Noam Chomsky Blasts GOP For Waging War vs U.S. Workers
- By The Financial District

- Aug 30, 2022
- 2 min read
Noam Chomsky has criticized the GOP for worsening class inequality in the US, transforming itself into the exact opposite of the party of Abraham Lincoln that ended slavery as it has become an anti-democratic and proto-fascist organization that bludgeons workers and pampers billionaires.

Photo Insert: The GOP is worsening class inequality in the US.
In an interview with C.J. Polychroniou of Truthout, Chomsky, author of 150 books and institute professor emeritus in the department of linguistics and philosophy at MIT and laureate professor of linguistics and Agnese Nelms Haury Chair in the Program in Environment and Social Justice at the University of Arizona, stressed that “what is unfolding before our eyes is a kind of classical tragedy, the grim conclusion foreordained, the march toward it seemingly inexorable.
The origins are deep in the history of a society that has been free and bountiful for the privileged, awful for those who were in the way or cast aside.”
In his classic study, “The Fall of the House of Labor,” historian David Montgomery wrote that in the 1920s “corporate mastery of American life seemed secure.… Rationalization of business could then proceed with indispensable government support.” Inequality was soaring, along with corruption and greed.
The vibrant labor movement had been crushed by Woodrow Wilson’s Red Scare, after decades of violent repression.
“Modern America had been created over its workers’ protests,” Montgomery continued, “even though every step in its formation had been influenced by the activities, organizations, and proposals that had sprung from working class life.”
Chomsky said that In the late 19th century, it seemed possible that the Knights of Labor, with its demand that those who work in the mills should own them, might link up with the radical farmers movement, the Populists, who were seeking a “cooperative commonwealth” that would free farmers from the tyranny of northeastern bankers and market managers.
That could have led to a very different America. But it could not withstand state-corporate repression and violence.

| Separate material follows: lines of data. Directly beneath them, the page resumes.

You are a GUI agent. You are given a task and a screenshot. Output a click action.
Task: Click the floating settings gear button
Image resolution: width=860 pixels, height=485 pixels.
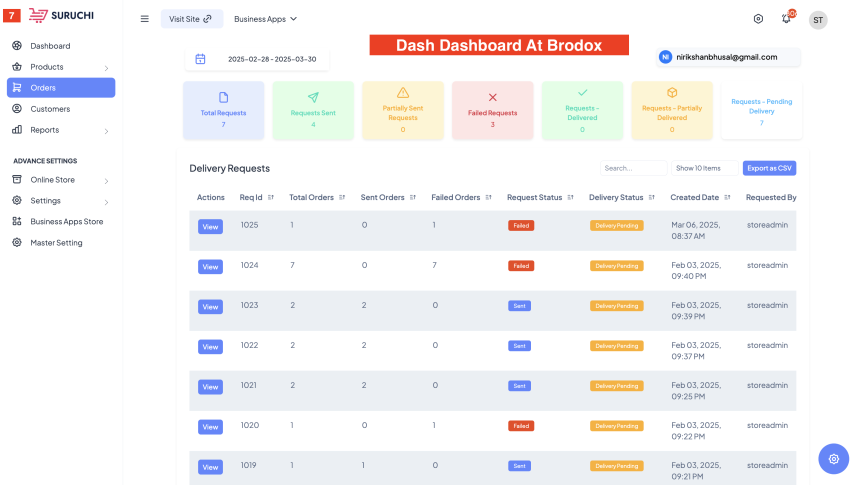[x=833, y=458]
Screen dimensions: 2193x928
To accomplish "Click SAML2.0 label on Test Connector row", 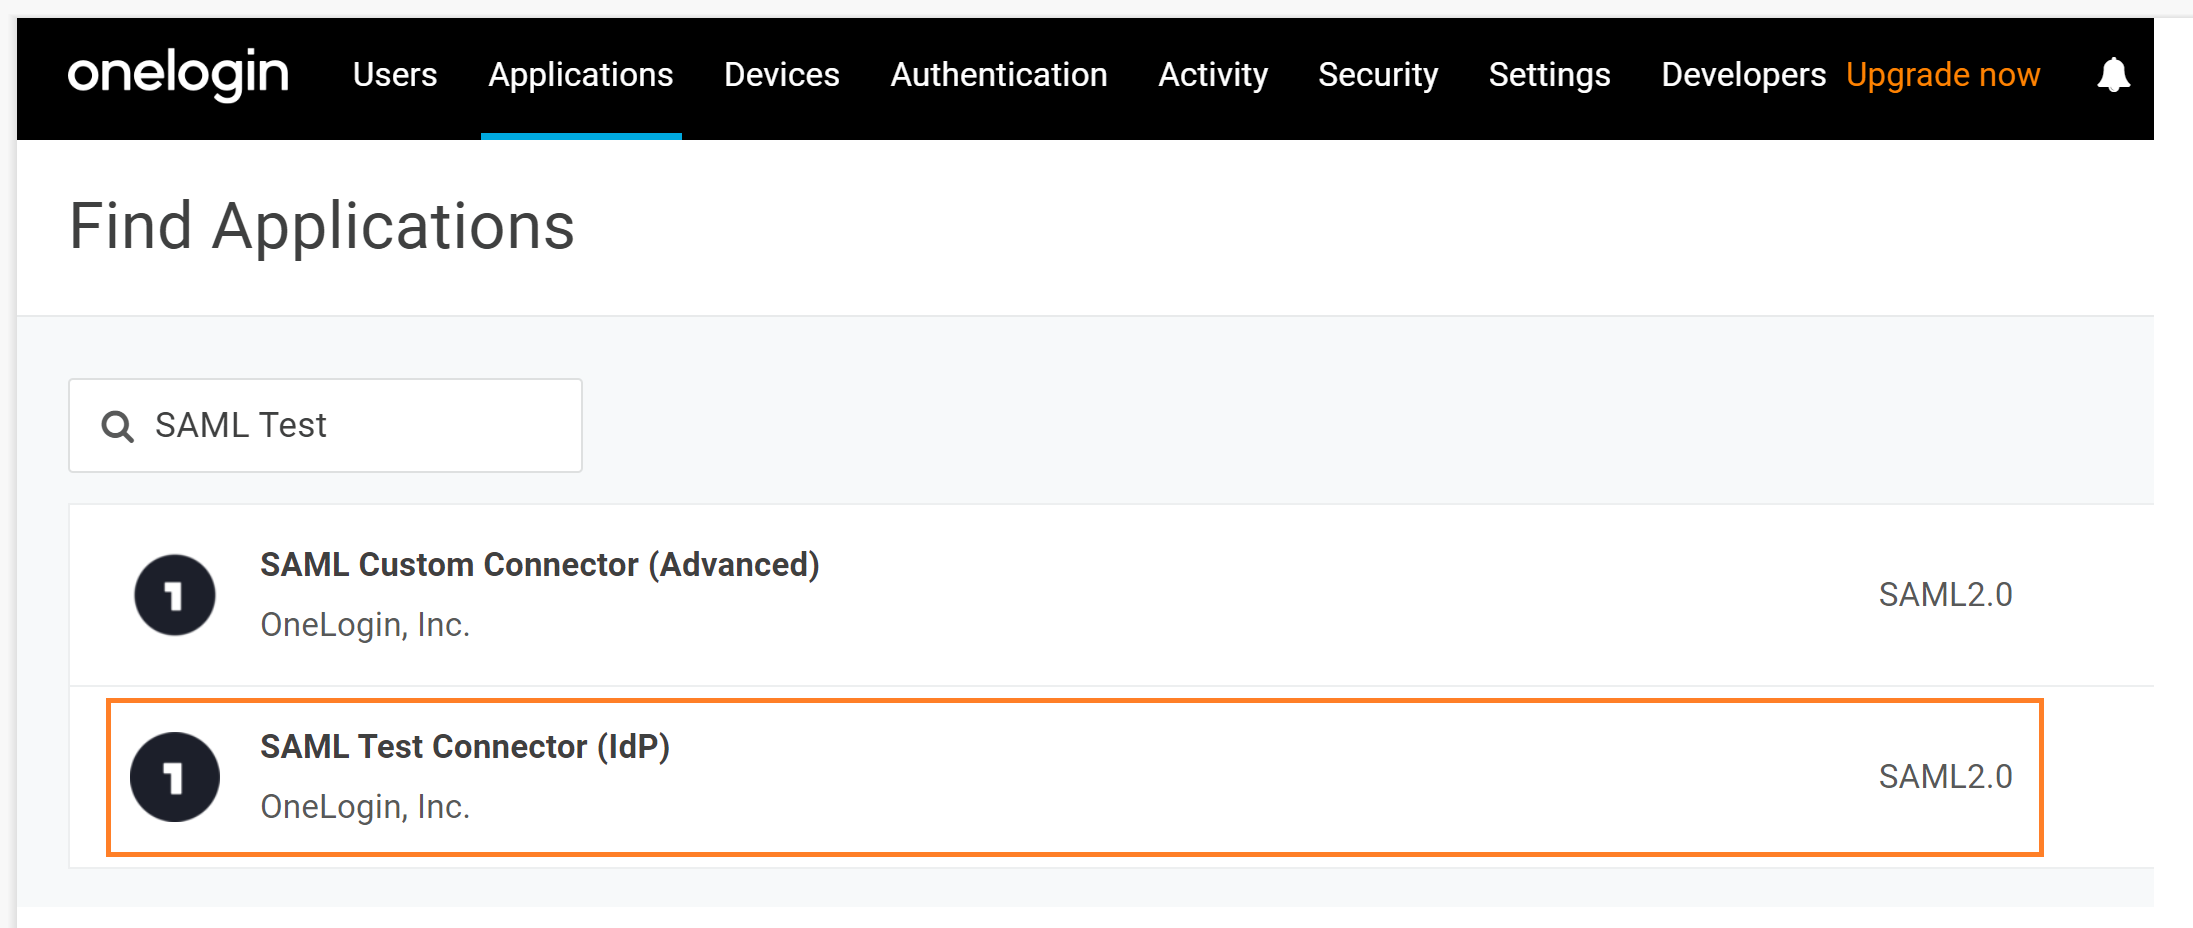I will click(x=1945, y=777).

A few years after the fall of the house of labor came the Great Depression.
The labor movement revived and expanded, moving to large-scale industrial organization and militant actions.
Crucially, there was a sympathetic administration and a lively and often radical political environment. All of this laid the basis for the New Deal reforms that enormously improved American life and had repercussions on European social democracy.